Here’s another Clinton assessment:

President Clinton, and others who participated, put the blame for the failure of hte talks squarely on Arafat and the Palestinian negotiators. In 2001, Clinton told guests at a party at the Manhattan apartment of former UN ambassador Richard Holbrooke that Arafat called to bid him farewell three days before he left office. “You are a great man,” Arafat said. “The hell I am,” Clinton said he responded. “I’m a colossal failure, and you made me one.”

Sounds to me like Joe Scarborough had it exactly right.

5 thoughts on “Zbigniew Zblows Smoke at Joe Scarborough

  1. i have no words to describe Dr. Brzezinski’s total disregard for the facts.. even stunningly superficial doesn’t quite measure up. Obviously people believe what they want to believe even in the face of black and white facts! thanks for posting this link.. glad to have found your blog..

  2. Myra, I’m glad you found my blog, too — thanks for the comment and the support.

    gengen, thanks so much, it worked like a charm, I’ve got the Recent Comments in my nav column now. Here’s a little glitch — the five comments showing currently include one comment that I deleted as inappropriate (not to mention illiterate). If I click that comment, it takes me to the post where the comment used to be, but the comment itself is gone. Is there a way to delete the comment from the feed? It doesn’t seem to be possible from within the Blogger gadget.

    Your blog has lots of great blogging tips, I’ve bookmarked it.

  3. Scarborough is a “GOP-talking-point-parrot”? Wow, never thought I’d hear that.

    Zbigniew aside (the role he claims to have played in the Soviet invasion of Afghanistan could fill a few blogs), my impression of Clinton’s offer to Arafat was that it was either disastrously naive or a brilliant bluff.

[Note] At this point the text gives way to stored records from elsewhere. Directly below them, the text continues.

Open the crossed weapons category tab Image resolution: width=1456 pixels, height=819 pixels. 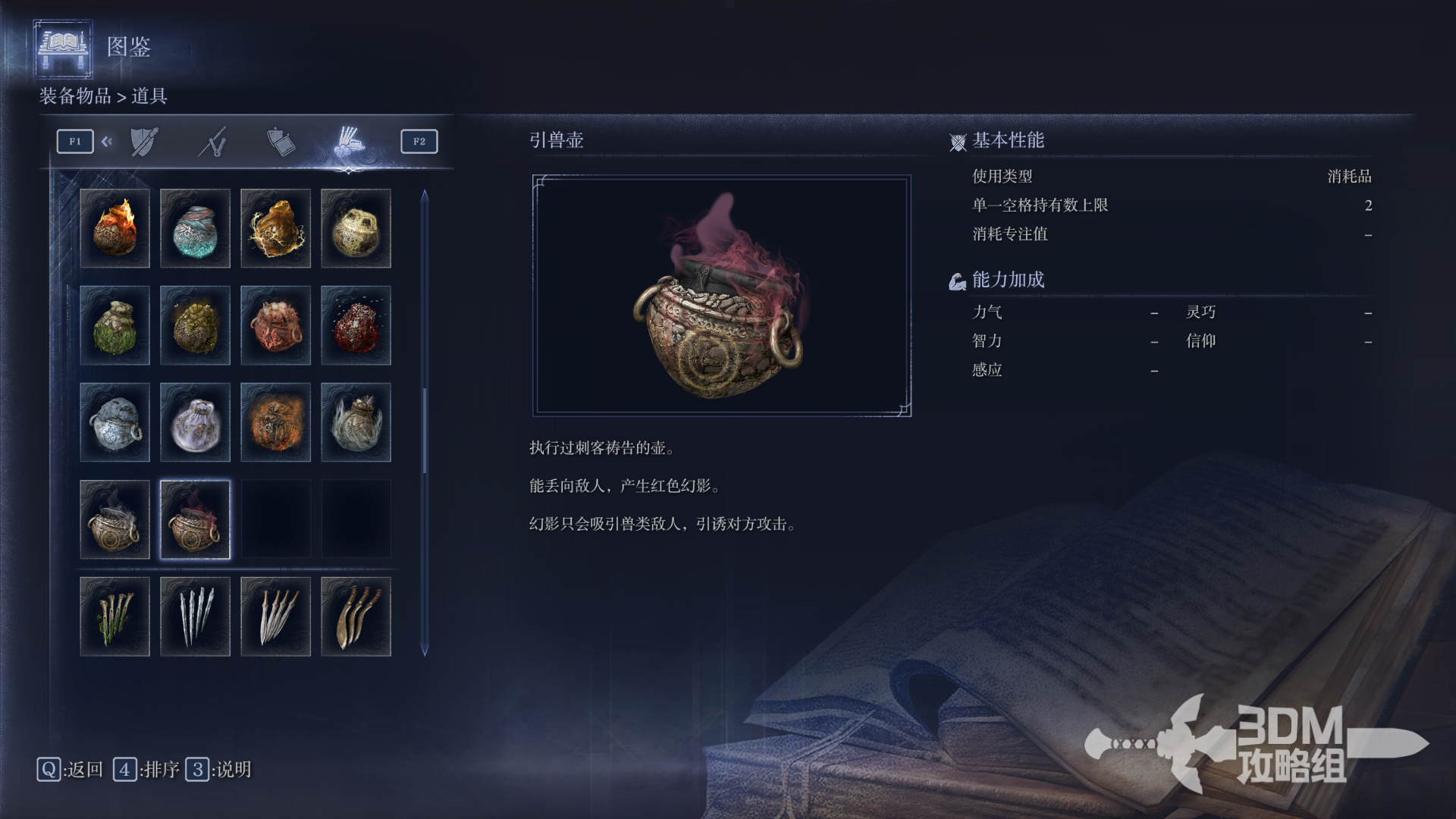213,142
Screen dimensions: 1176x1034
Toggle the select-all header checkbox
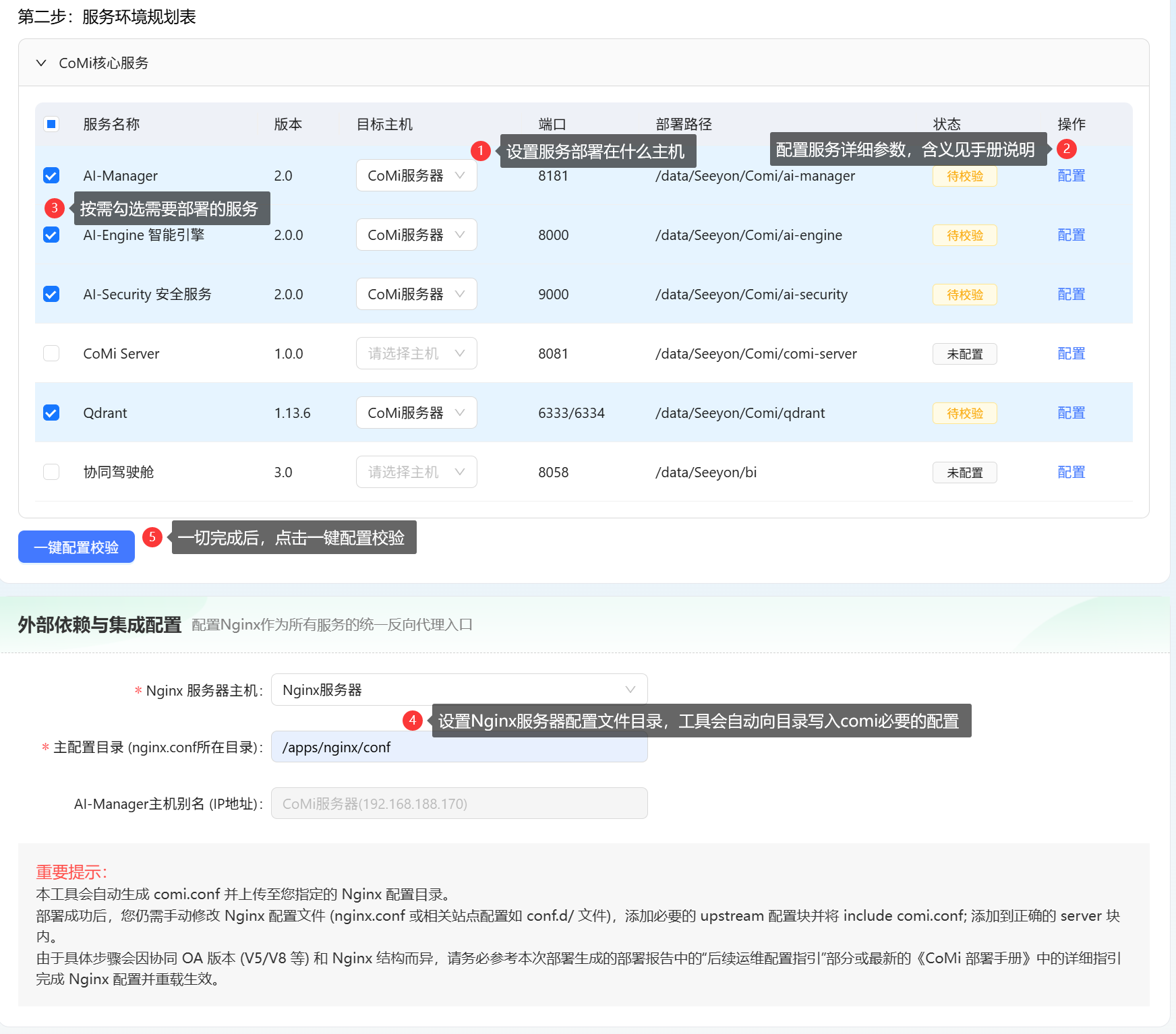click(x=51, y=125)
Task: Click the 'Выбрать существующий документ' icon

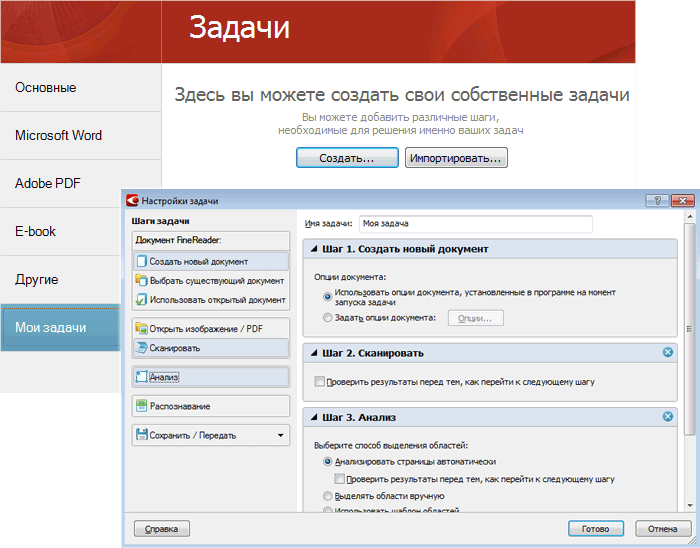Action: coord(141,281)
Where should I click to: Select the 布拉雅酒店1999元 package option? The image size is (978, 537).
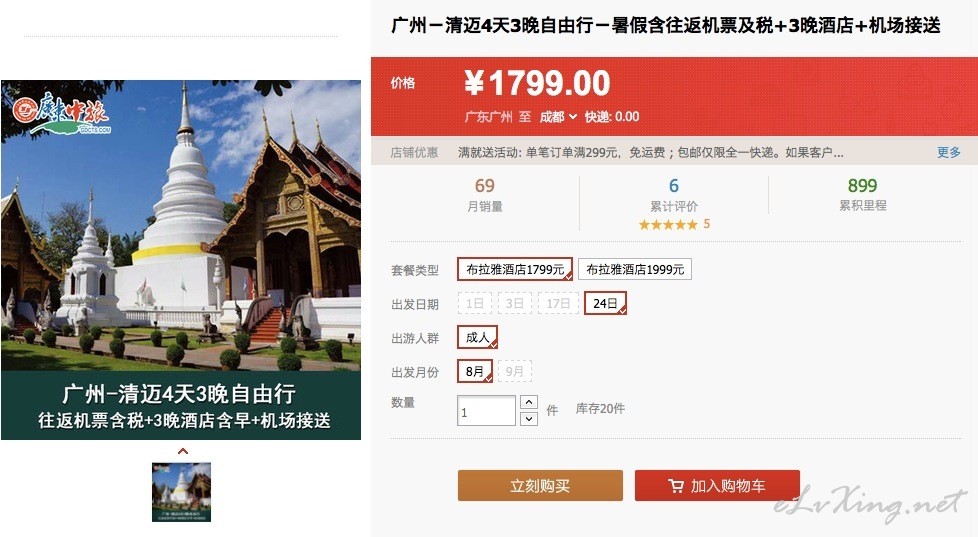coord(635,269)
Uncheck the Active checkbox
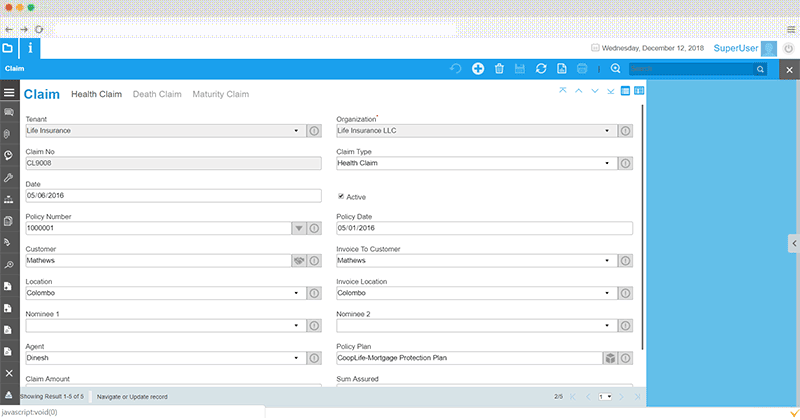800x420 pixels. pyautogui.click(x=341, y=196)
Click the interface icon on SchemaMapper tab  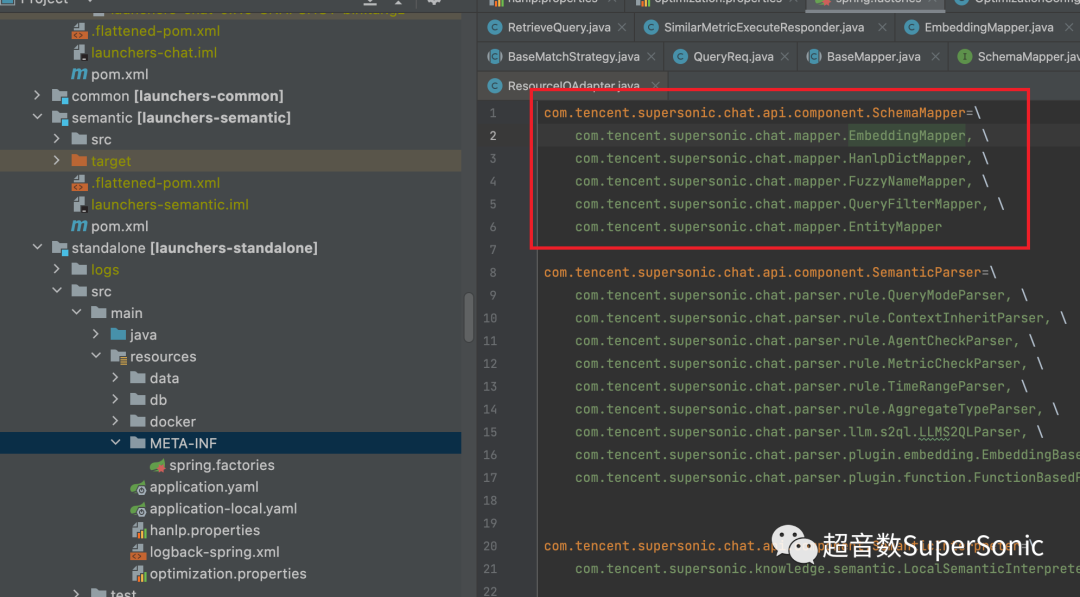(x=965, y=57)
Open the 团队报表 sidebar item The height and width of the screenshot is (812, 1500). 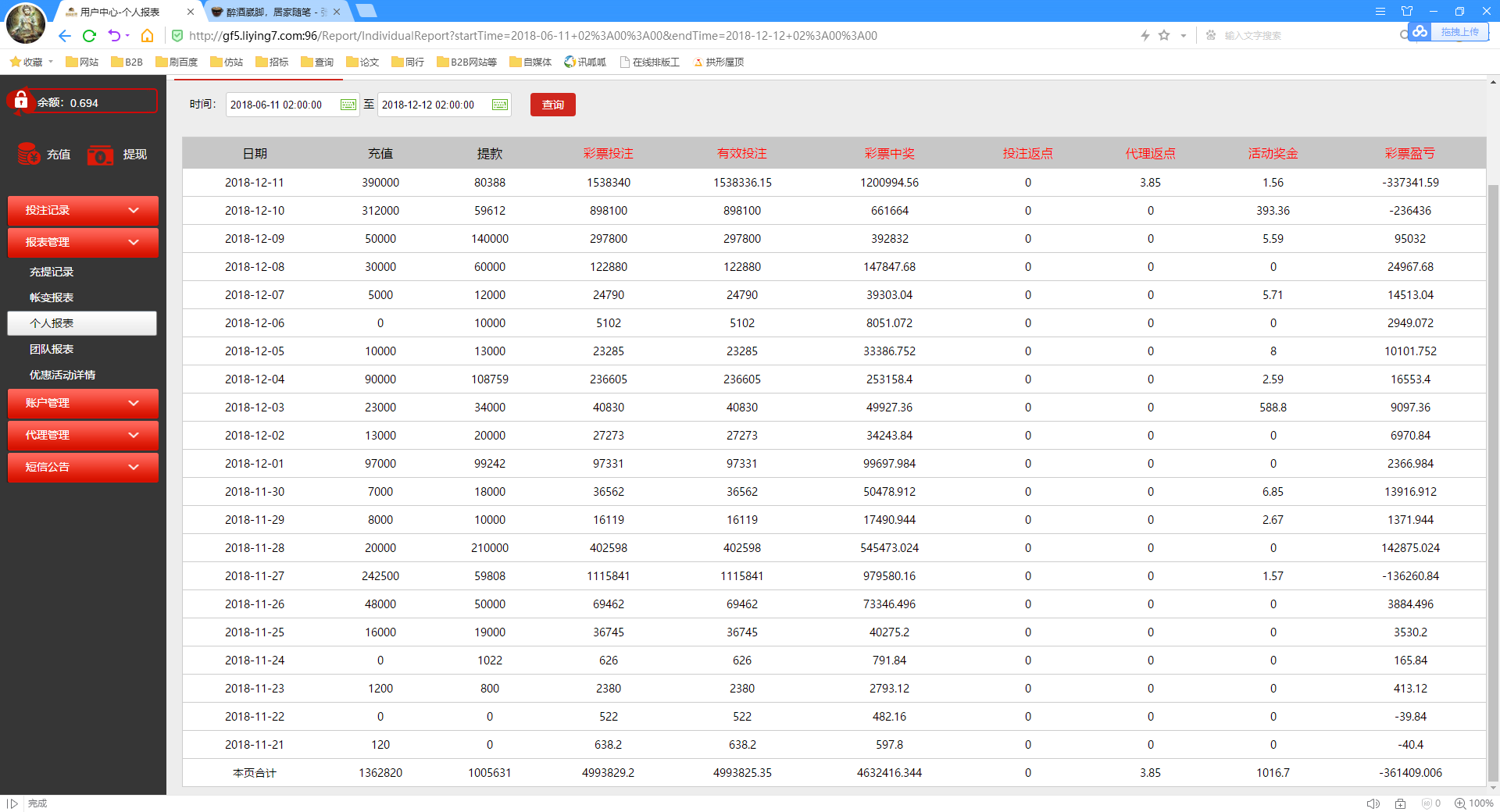pyautogui.click(x=52, y=349)
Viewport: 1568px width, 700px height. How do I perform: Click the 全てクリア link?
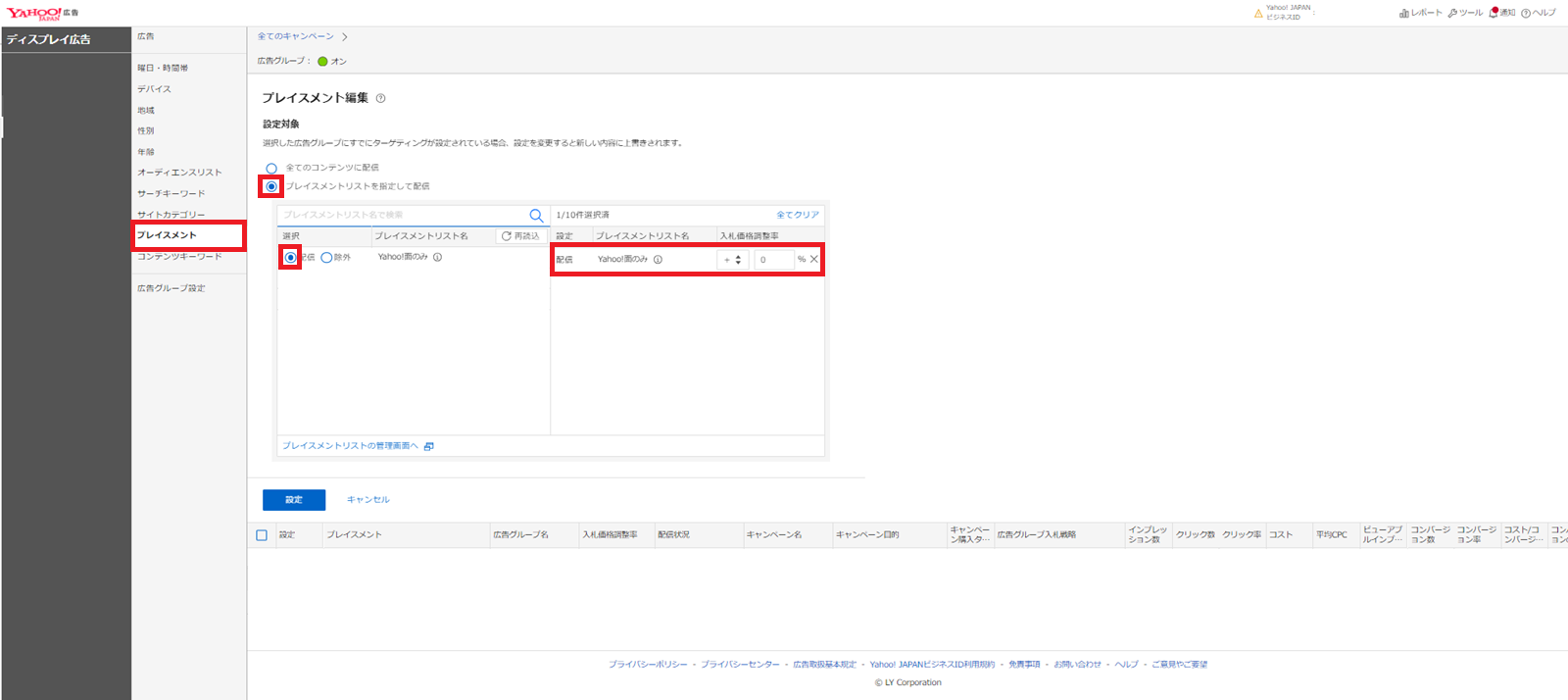pyautogui.click(x=798, y=215)
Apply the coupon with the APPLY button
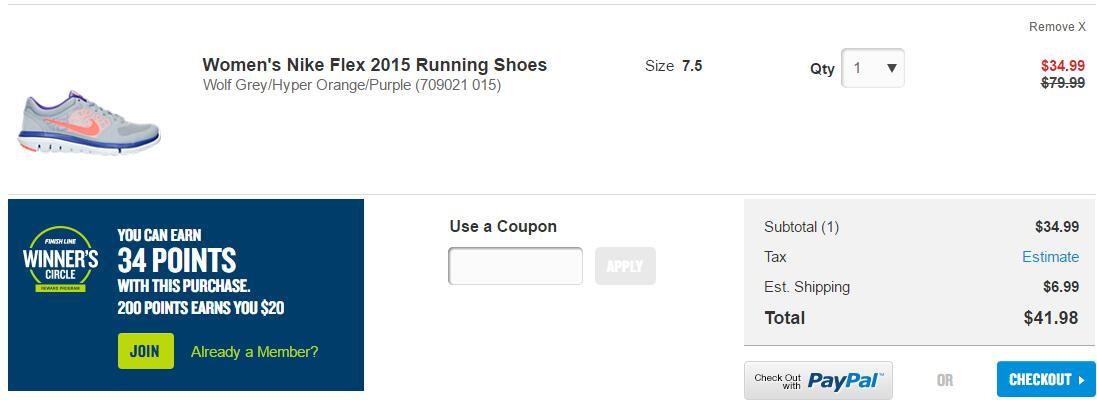Viewport: 1097px width, 400px height. point(625,266)
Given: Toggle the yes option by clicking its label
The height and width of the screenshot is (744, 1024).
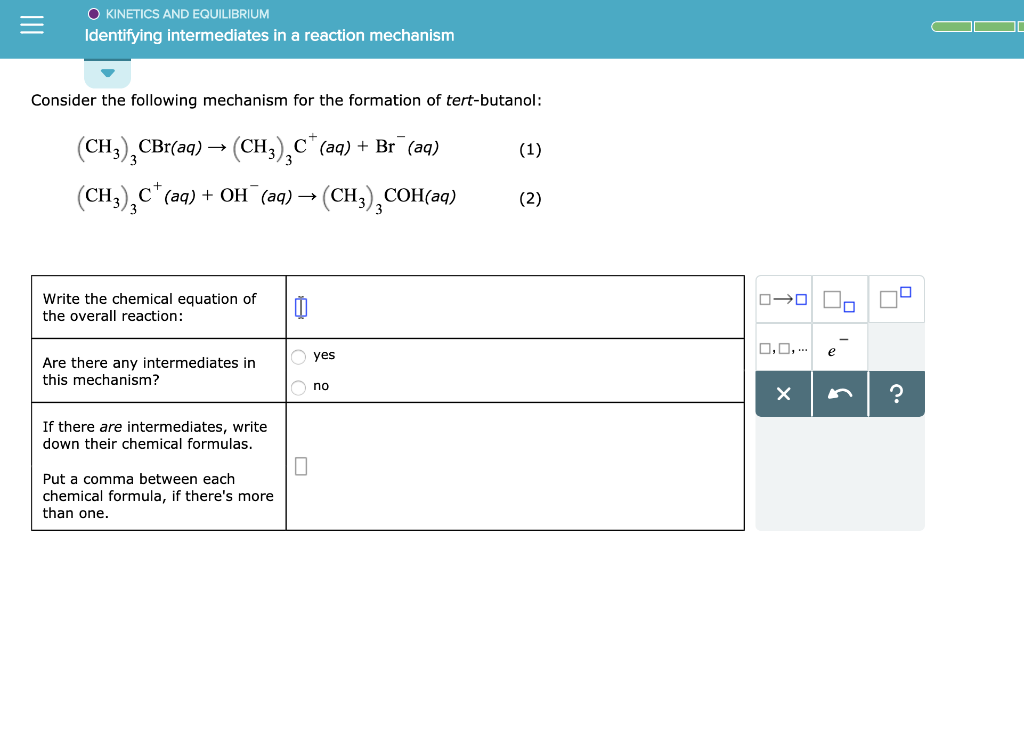Looking at the screenshot, I should (324, 355).
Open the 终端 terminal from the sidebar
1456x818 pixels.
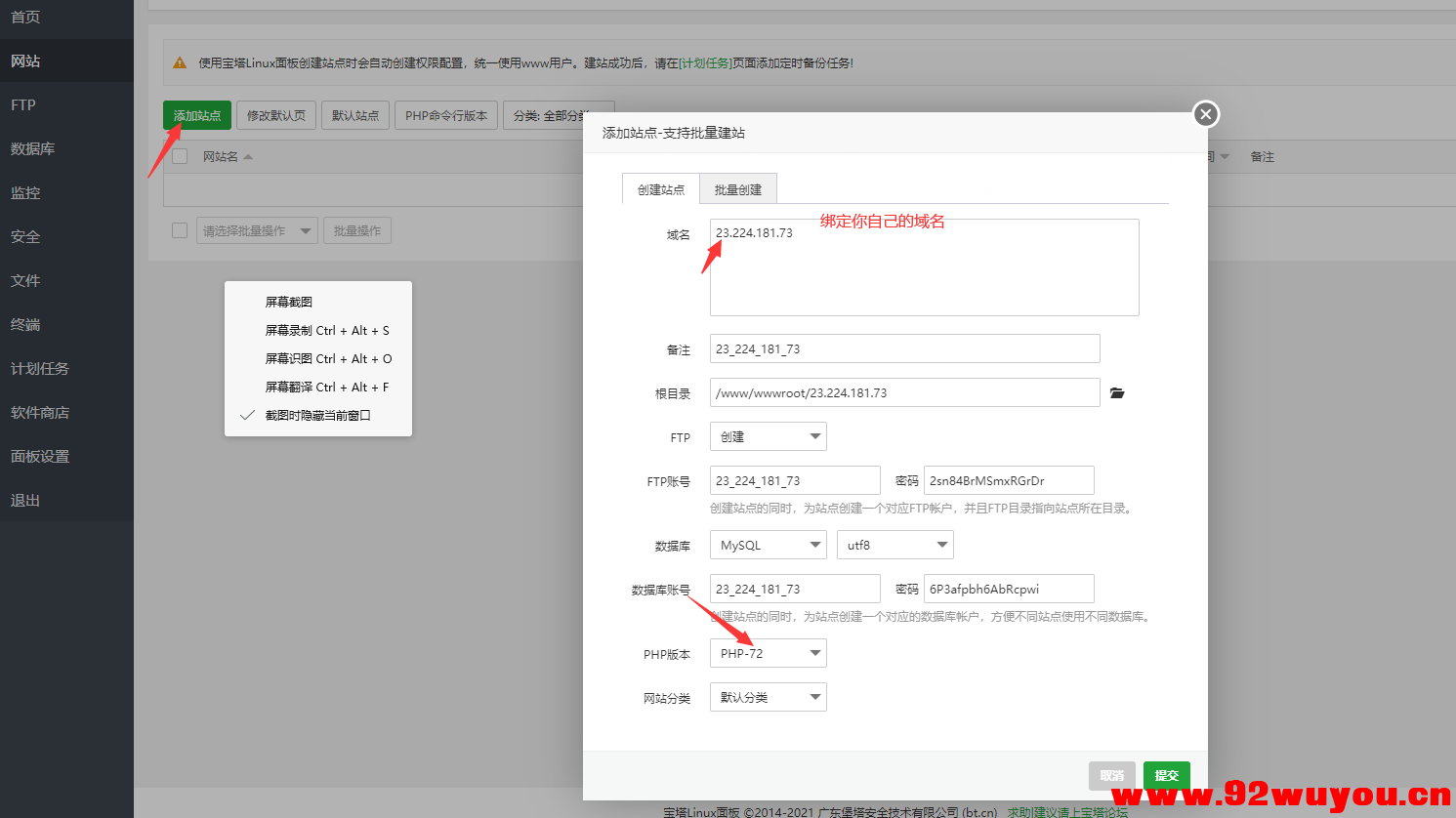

Either Clinton (and Albright) believed they could achieve peace by giving the Palestinians what they claimed they wanted, or Clinton (and Albright) knew what the Palestinians really wanted was the complete destruction of Israel, and offered to meet their claimed demands in order to call their bluff and prove that Arafat was nothing more than a terrorist thug.

    Now I can give Clinton the credit for being shrewd and clever enough for the latter plan, but Albright? No.

    Still, Arafat was nothing more than a terrorist thug, and any Palestinian group that follows in his path while publicly claiming to want anything less than the complete destruction of Israel has earned the doubt of the world’s leaders. Let’s hope the world’s leaders hold up their end.

  4. chris, I lean toward the “brilliant” explanation, although I don’t think “bluff” is quite the right word.

    As the Father of Modern Terrorism, Arafat has a lot to answer for. But in the words of Moshe Dayan (not a bleeding heart or a squish), “If you want to make peace, you don’t talk to your friends. You talk to your enemies.” If the Israelis are ever able to achieve some semblance of peace in their own country, it will involve negotiations with Palestinians who have the blood of innocents on their hands.

    I’m not trying to imply Arafat should get a Nobel Peace Prize or anything (unfortunately, that ship has sailed, to the unerasable shame of the Nobel committee). But I think Arafat, after Clinton’s Camp David accord, had an opportunity go down in history as more than “just” a terrorist thug. I think it was squandered in part because Arafat could not control the hard-liners (or harder-liners) on his own side.